-- Begin ROWS --

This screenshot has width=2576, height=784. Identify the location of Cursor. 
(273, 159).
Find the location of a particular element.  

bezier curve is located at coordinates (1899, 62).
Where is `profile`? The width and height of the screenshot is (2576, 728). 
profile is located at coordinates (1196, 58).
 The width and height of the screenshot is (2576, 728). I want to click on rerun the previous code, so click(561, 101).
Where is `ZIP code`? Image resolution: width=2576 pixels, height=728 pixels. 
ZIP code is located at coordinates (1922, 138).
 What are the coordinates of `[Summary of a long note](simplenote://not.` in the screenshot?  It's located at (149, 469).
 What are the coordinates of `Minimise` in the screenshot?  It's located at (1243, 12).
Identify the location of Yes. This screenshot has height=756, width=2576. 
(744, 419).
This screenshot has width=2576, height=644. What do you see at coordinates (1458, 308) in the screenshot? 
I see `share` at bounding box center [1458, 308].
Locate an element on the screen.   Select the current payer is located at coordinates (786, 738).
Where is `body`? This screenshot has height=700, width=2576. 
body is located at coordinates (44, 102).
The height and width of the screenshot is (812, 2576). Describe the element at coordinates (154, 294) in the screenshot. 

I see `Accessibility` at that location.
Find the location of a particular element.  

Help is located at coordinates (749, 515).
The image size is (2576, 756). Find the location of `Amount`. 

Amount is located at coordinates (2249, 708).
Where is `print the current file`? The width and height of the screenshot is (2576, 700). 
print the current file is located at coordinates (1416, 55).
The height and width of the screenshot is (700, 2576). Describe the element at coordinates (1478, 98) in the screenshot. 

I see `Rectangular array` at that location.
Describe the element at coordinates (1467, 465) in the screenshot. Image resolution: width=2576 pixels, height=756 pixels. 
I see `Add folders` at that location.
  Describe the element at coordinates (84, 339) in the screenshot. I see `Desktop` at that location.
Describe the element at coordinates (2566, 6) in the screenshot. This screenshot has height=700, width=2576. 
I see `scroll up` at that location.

-- End ROWS --

=== SET TASK ===
Rewrite the records in the stretch from the line containing "This screenshot has width=2576, height=644." through the line containing "Help is located at coordinates (749, 515).", using "specific element" in place of "particular element" and keeping everything else the same.

=== TASK RESPONSE ===
This screenshot has width=2576, height=644. What do you see at coordinates (1458, 308) in the screenshot? 
I see `share` at bounding box center [1458, 308].
Locate an element on the screen.   Select the current payer is located at coordinates (786, 738).
Where is `body`? This screenshot has height=700, width=2576. 
body is located at coordinates (44, 102).
The height and width of the screenshot is (812, 2576). Describe the element at coordinates (154, 294) in the screenshot. 

I see `Accessibility` at that location.
Find the location of a specific element.  

Help is located at coordinates (749, 515).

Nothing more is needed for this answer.